伊坂幸太郎さんの作品が好きで、よく読んでいます。それと大沢在昌さんの『新宿鮫』シリーズをちょくちょく集めています。
――ゲームで熱中しているものがあれば教えてください。
格ゲーが好きで、『ブレイブルー』をたまにゲームセンターでプレイしています。ちなみにテイガー使いです。
あと観戦だけですが、『ストリートファイター4』も好きです。ウメハラ選手、ときど選手、マゴ選手などの名だたるプロゲーマーたちの世界大会での試合をネット上で観て、部屋で1人さびしくガッツポーズ上げたりしています。
――小説を書こうと思ったキッカケは?
精神的にまいっている時、ひたすら現実逃避として様々な小説を読んでいました。それである日、あとがきの更にうしろに載せられていた小説賞の広告を見て、なぜかそこで小説は人が書いているのだなとはっとし、「自分にもできるかもしれない」と現実逃避ばかりの毎日から抜け出すきっかけとして小説を書き始めました。
――初の商業作品というところで、その感想は?
うれしさよりも、これから自分はどうなっていくのかとプレッシャーで胃がどうにかなりそうです……!
――今後、どういった作品を発表していきたいですか?
ジャンル問わず、なんでも。
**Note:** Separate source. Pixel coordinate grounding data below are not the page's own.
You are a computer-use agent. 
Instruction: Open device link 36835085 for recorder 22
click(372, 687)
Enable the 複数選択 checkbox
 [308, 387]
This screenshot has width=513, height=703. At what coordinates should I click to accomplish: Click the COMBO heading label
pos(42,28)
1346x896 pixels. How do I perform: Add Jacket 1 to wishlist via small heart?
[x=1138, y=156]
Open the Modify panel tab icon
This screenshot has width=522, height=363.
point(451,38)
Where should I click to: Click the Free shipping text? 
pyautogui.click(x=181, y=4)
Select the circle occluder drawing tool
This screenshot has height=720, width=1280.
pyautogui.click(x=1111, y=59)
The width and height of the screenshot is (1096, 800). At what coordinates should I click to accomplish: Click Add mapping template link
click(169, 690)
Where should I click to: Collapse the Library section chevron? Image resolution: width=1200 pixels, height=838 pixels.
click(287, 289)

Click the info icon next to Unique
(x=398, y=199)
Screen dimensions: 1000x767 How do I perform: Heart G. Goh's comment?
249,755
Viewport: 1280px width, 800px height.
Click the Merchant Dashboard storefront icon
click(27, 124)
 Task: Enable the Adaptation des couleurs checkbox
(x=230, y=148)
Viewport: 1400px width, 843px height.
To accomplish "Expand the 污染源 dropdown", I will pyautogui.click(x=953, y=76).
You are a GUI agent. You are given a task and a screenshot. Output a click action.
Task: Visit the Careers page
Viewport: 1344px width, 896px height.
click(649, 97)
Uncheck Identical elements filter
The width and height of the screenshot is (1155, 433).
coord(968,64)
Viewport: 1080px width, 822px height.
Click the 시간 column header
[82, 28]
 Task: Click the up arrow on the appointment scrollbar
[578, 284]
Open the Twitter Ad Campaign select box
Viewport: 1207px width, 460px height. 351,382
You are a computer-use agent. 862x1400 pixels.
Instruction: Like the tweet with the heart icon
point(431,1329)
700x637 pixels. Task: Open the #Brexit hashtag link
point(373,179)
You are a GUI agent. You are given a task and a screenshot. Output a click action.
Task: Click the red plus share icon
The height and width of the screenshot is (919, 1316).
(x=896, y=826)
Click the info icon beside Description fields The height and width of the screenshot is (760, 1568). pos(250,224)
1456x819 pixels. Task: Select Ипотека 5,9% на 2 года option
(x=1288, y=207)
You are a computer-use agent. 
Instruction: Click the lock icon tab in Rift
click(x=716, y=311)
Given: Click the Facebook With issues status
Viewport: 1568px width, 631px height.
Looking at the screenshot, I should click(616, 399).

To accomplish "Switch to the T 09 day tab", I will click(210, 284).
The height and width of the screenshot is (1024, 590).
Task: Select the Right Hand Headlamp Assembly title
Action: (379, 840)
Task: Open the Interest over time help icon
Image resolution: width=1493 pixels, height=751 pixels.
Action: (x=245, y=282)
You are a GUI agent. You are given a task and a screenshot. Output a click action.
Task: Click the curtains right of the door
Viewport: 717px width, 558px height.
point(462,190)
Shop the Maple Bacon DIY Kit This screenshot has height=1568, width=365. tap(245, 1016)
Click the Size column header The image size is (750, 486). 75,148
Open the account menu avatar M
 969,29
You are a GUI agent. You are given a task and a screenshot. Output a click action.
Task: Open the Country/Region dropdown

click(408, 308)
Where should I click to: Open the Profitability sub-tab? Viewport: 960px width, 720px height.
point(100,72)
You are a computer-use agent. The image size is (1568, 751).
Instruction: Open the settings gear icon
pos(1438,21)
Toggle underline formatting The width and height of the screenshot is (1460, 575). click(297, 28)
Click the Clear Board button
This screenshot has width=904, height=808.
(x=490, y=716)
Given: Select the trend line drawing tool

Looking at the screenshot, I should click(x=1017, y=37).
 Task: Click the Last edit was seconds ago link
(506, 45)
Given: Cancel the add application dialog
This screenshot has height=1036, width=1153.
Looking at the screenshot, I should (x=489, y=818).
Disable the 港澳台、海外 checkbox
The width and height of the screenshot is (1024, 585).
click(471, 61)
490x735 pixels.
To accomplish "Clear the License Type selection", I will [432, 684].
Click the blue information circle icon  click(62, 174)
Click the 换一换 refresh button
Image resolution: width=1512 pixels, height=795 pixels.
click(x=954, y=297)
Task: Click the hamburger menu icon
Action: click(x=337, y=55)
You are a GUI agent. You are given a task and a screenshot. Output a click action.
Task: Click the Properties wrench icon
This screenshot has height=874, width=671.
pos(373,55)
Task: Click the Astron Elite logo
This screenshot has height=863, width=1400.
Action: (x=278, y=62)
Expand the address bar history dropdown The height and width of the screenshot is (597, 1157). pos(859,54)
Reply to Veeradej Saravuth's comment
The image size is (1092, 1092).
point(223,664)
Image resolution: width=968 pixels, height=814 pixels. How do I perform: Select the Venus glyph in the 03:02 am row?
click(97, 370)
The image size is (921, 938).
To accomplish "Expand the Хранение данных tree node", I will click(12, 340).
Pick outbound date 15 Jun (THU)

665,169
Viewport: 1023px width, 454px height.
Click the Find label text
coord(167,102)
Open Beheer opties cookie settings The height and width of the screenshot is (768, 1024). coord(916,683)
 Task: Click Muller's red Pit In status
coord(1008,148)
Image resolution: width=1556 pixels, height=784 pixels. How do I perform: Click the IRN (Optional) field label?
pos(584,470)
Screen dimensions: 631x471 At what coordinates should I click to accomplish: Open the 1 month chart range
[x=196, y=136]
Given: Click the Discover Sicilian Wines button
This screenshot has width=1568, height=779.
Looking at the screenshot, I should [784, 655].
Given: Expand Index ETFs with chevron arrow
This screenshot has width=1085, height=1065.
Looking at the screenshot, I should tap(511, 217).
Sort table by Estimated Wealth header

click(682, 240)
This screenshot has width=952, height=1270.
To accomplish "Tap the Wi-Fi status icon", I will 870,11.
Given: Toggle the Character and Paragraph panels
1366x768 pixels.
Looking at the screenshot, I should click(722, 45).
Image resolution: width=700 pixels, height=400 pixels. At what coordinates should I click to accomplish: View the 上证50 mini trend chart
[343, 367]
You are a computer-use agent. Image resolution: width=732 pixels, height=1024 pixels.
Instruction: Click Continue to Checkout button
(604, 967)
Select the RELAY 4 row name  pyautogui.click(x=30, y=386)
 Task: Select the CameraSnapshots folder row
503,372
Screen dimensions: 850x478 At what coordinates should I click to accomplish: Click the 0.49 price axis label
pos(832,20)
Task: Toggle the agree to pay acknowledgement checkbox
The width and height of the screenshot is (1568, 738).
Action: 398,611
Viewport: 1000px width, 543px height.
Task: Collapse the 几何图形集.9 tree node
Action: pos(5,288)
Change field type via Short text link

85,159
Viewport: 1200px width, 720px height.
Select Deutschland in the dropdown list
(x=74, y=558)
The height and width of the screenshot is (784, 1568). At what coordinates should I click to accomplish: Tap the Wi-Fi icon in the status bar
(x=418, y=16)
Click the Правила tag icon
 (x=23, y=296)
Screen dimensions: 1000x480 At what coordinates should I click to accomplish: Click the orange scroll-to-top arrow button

頭の中にはバトルものや恋愛ものなど、書きたいものは一杯あります。
――それでは最後に、電撃オンライン読者へメッセージをお願いします。
コメディありシリアスありで、個性的なキャラクターが動き回ります! 挿絵を担当してくださったコバシコさんの可愛くて格好良いキャラたちのイラストを見ながら、各シーンを想像していただいて楽しんで頂ければと思います! よろしくお願いいたします!